Rivolta popolare o piccola borghesia incazzata?

Ogni classe quando si organizza in maniera più o meno strutturata e si muove conseguentemente, persegue i suoi obiettivi di classe. Anche in questo caso è così. Il punto principale è capire se questa mobilitazione può avere punti di contatto con gli interessi del proletariato al fine di organizzare un fronte unito che risponda agli attacchi ripetuti della borghesia rappresentata in questo momento dal governo Monti.

Il governo Monti dopo la prima fase di provvedimenti di austerity che oggettivamente hanno colpito in maniera indiscriminata tutti i settori popolari, dal proletariato alla media borghesia, nella sua seconda fase iniziando con le cosiddette liberalizzazioni è andata a fondo contro gli interessi economici corporativi di tassisti e “forconi”, della piccola borghesia imprenditoriale in generale, a vantaggio del grande capitale, ma questo è solo l’inizio. Il dibattito attuale sulla cancellazione o “modifica” dell’articolo 18 dimostra che a fare principalmente le spese delle politiche di questo governo saranno in primis i lavoratori e gli operai, l’attacco all’articolo 18 non è un passaggio tecnico, racchiude invece l’essenza stessa di questo governo che sta intraprendendo la sua guerra di classe che passa nell’affermazione del principio che per via “tecnica” si possono stravolgere anche le regole del gioco stabilite dalla borghesia stessa.

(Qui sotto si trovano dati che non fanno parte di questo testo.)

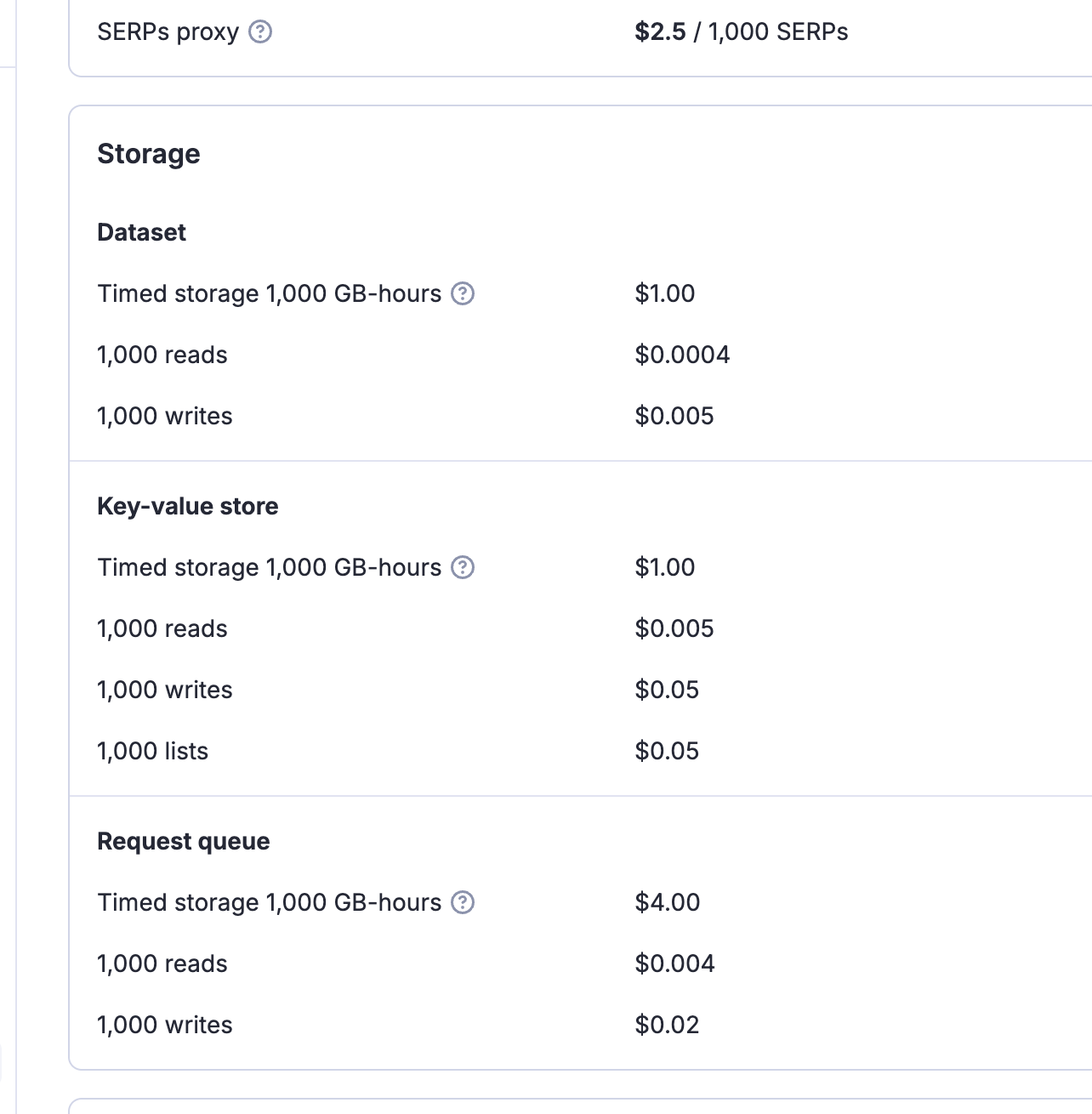Open the help icon beside SERPs proxy
The width and height of the screenshot is (1092, 1114).
point(260,32)
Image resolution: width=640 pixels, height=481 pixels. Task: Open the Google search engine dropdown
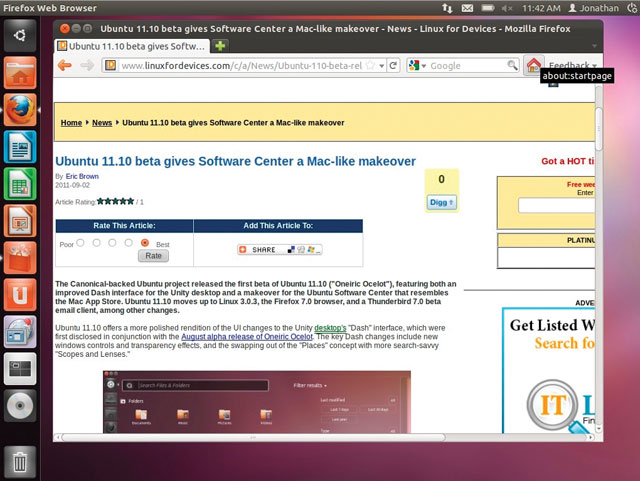coord(417,66)
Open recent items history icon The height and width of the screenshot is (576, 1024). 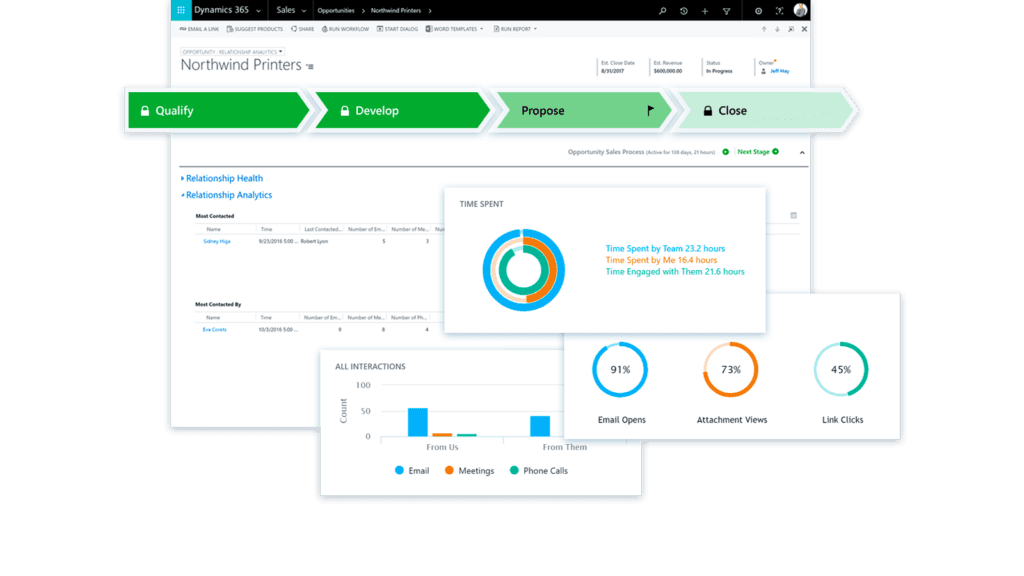(684, 11)
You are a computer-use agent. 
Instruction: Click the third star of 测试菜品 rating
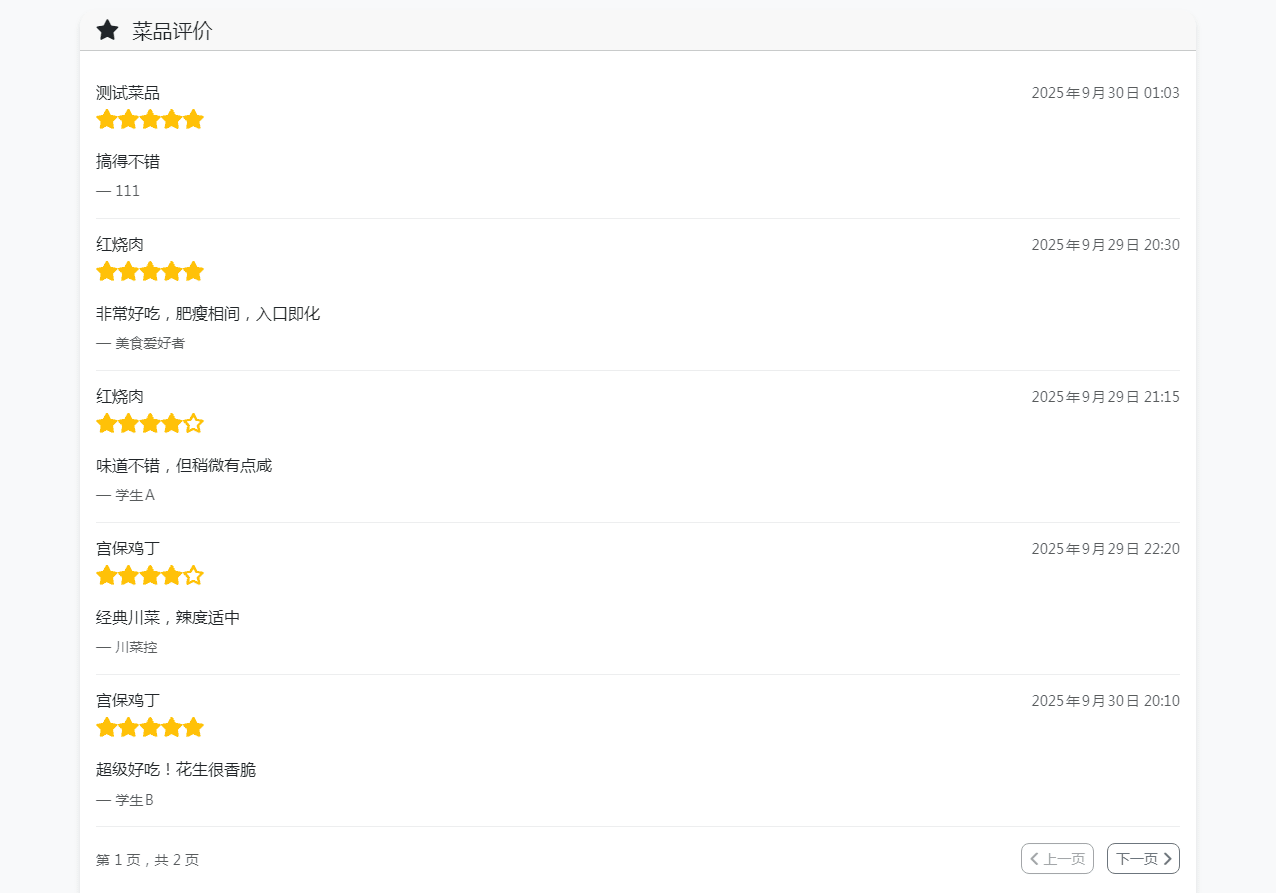(150, 120)
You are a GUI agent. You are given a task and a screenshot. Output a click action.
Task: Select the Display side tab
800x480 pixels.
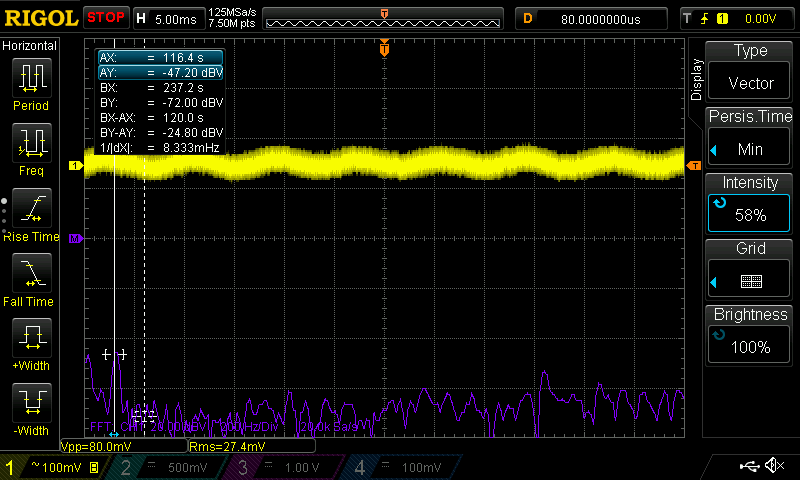[x=696, y=80]
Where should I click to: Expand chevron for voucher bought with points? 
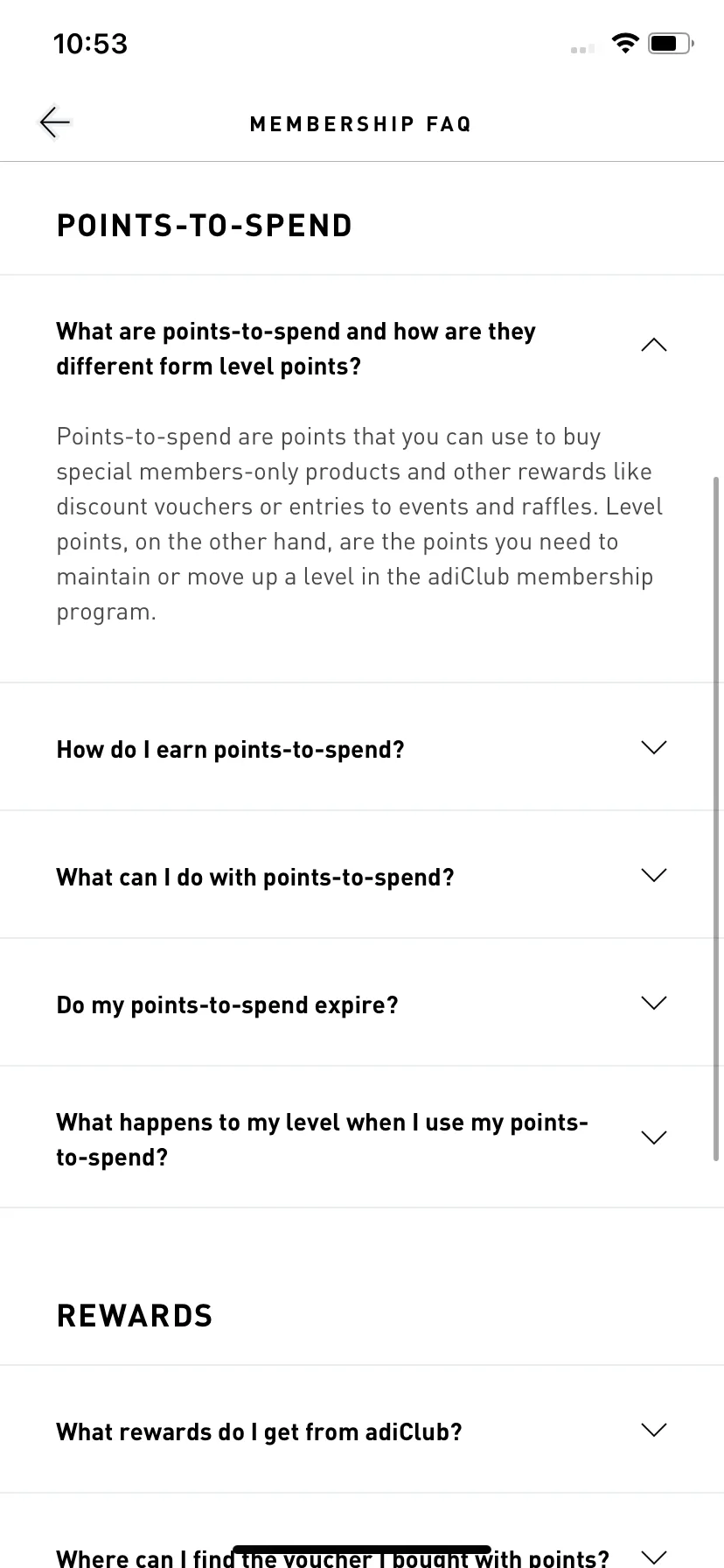[653, 1557]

Ciò che già ha anticipato Marchionne facendo carta straccia degli accordi sindacali, il Governo Monti lo generalizza a politica nazionale per la riforma del mercato del lavoro. Se è vero che questo governo è antipopolare, è ancor più vero che la sua natura è principalmente anti-proletaria, questo si vede anche nei trattamenti di piazza riservata ai manifestanti. Se verso i suoi “figli ribelli” tollera qualche giorno di blocchi limitandosi a minacciare precettazioni nel caso in cui si superasse il limite, ben altro trattamento è riservato agli operai, ultimo caso quello degli operai St e Cogepi che Martedì 31 Gennaio dopo aver bloccato la strada adiacente la prefettura di Caserta in men che non si dica sono stati caricati selvaggiamente dalla polizia, stessa scena che si ripete da decenni quando gli operai, ma anche gli studenti, utilizzano alla pari dei forconi la forma di lotta del blocco di strade, autostrade e stazioni ferroviarie. La differenza sostanziale nei due casi è che nel primo la rivendicazione è parziale, di restaurazione di un privilegio corporativo tutelato dalle associazioni di categoria, nel secondo invece si mette in discussione il nocciolo dell’essenza del capitale che trae profitto principalmente dallo sfruttamento del lavoratore salariato. La borghesia oggettivamente “percepisce” il pericolo rappresentato da differenti rivendicazioni in maniera oggettiva e agisce di conseguenza.

Da che parte stare.

I rivoluzionari devono scegliere da che parte stare, sicuramente sul terreno dello scontro di classe con padroni e governo, cogliendo la sfida e rispondendo colpo su colpo, ma nel farlo devono saper riconoscere, strada facendo e tra le contraddizioni, amici e alleati.
In questa fase dobbiamo lavorare e contribuire a rafforzare le lotte operaie e dei lavoratori in generale per contrastare adeguatamente le azioni messe in campo dal governo. Il primo passo è stato fatto durante lo sciopero generale del 27 Gennaio a Roma dai sindacati di base, l’importanza di questa mobilitazione è principalmente il fatto che è stato il primo sciopero generale contro questo governo che ha visto protagonisti decine di migliaia di lavoratori organizzati dal basso con i sindacati di base. Da qui bisogna continuare, moltiplicando queste forze e potenziandone l’organizzazione su tutti i posti di lavoro, lavorando per un fronte unito contro il governo che abbia al suo centro il proletariato, i giovani ribelli e le donne che riesca a guidare ampi settori del popolo, non viceversa.
Tornando ai forconi siciliani, e sulla questione di un’ipotetica convergenza di interessi di classe tra i loro obiettivi e quelli del proletariato, l’unico terreno comune a nostro avviso è quello riguardante il caro-vita, ma se da un lato è giusto appoggiare le rivendicazioni contro l’aumento di tasse e accise sui carburanti (in quanto colpiscono anche i lavoratori) ciò deve essere fatto in maniera critica e non appiattendosi sulle posizioni di classe della piccola borghesia, abbracciandone in toto le rivendicazioni.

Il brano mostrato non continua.